Valeria shook her head. “We can’t do that. They aren’t bad people. They just don’t understand what’s going on.”

“They may not be bad people, but I doubt they’ll hesitate to kill me,” Lesseth said.

“I won’t let them do that,” Valeria replied. “You’re my sister-wife.”

“Thanks, but how are you going to stop them?” Lesseth asked.

“Abby could just mind control them,” Lysandra said. “Trust me, people are very happy when she does that. I don’t miss my free will at all.”

“You can mind control me anytime,” Kendala said, as she refilled Lesseth’s water. It was important for a slime demon to stay hydrated.

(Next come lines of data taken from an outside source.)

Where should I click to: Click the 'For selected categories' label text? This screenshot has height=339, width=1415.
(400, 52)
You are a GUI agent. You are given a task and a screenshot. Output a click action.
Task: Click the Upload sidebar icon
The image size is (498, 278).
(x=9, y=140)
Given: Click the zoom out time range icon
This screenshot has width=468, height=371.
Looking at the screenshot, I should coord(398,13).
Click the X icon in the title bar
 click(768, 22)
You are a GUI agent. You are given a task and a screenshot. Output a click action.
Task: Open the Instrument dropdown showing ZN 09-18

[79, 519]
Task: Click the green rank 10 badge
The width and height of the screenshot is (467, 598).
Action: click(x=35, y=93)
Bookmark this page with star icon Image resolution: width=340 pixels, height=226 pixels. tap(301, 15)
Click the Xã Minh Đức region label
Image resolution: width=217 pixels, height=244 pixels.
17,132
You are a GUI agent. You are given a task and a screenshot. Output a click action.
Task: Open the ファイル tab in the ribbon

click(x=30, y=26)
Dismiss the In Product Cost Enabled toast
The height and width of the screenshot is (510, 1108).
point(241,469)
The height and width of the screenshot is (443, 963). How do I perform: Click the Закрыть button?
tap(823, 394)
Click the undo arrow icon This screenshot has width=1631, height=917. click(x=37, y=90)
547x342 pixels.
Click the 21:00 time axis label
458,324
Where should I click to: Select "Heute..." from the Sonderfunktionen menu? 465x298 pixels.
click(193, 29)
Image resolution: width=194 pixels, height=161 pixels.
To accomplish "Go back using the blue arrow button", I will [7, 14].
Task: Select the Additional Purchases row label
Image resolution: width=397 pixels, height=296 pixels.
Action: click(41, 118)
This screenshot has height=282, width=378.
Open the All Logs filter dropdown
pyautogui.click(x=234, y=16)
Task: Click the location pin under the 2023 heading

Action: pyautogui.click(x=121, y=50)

“Uh, thanks, Kendala,” I said. “Anyway, I can’t do anything like mind control a thousand people.”

“You just need to get to their leadership,” Lysandra said.

“I should go talk to them,” Valeria said.

“Will they listen to you, a straying saint?” Gren asked.

“Probably,” Valeria said, at the same time that Talos said, “Probably not.”

“Honestly?” I asked Valeria.

“Okay, probably not. But if there’s a chance, I have to try. You see that, don’t you?”

“I see that,” I said. I also saw that there was a very good chance that the only result of sending Valeria to talk to them was that we would be down one of our best fighters if the time came for a fight. Which meant that I had to come up with ideas for avoiding a fight. I had a few, anyway.

“Then let’s start with that,” Valeria said.

“Alright. That’s our first line of defense. Kathy, I want you to do some printing. Xyla, we need fast transit, so I need you to open direct paths so that Valeria, Gren and I can bike close to the army. We need to find out if this works as fast as possible, so we have time for plan B, C, and D.”

“I can carry Valeria faster than you can bike,” Kathy said. “But I can’t carry all of you.”

“I can take care of the printing,” Jill said. “You tell me what you need. I can’t fight or do anything cool magically, but I can stay here and help coordinate everything.”

“Right.” I told her what I had in mind. “Use an Earth printer if you like. Hundreds of copies. If we still have money, buy us a better printer for here, too.”

“That’s part of plan B?”

“I think it’s more like C. But who knows. As to coordinating, you’ll have to share that responsibility, because you can’t do it while you’re doing things for us on Earth. Plan D, fighting, means getting Zargaza and Gavabar to ready troops. They might all have to come here, at which point everyone will know where our home base is, and I don’t doubt that information will travel eventually from the orcs and trolls to the rest of the world. But it can’t be helped, and we were going to shut the gate down anyway.”

A few hours later, Kathy sprouted wings and lifted Valeria into the air, and Gren and I rode our bikes down paths Xyla had cleared. Best case, Val would talk them out of their march, and Val would ride with me on the way back.

I had the feeling it wasn’t going to be that easy.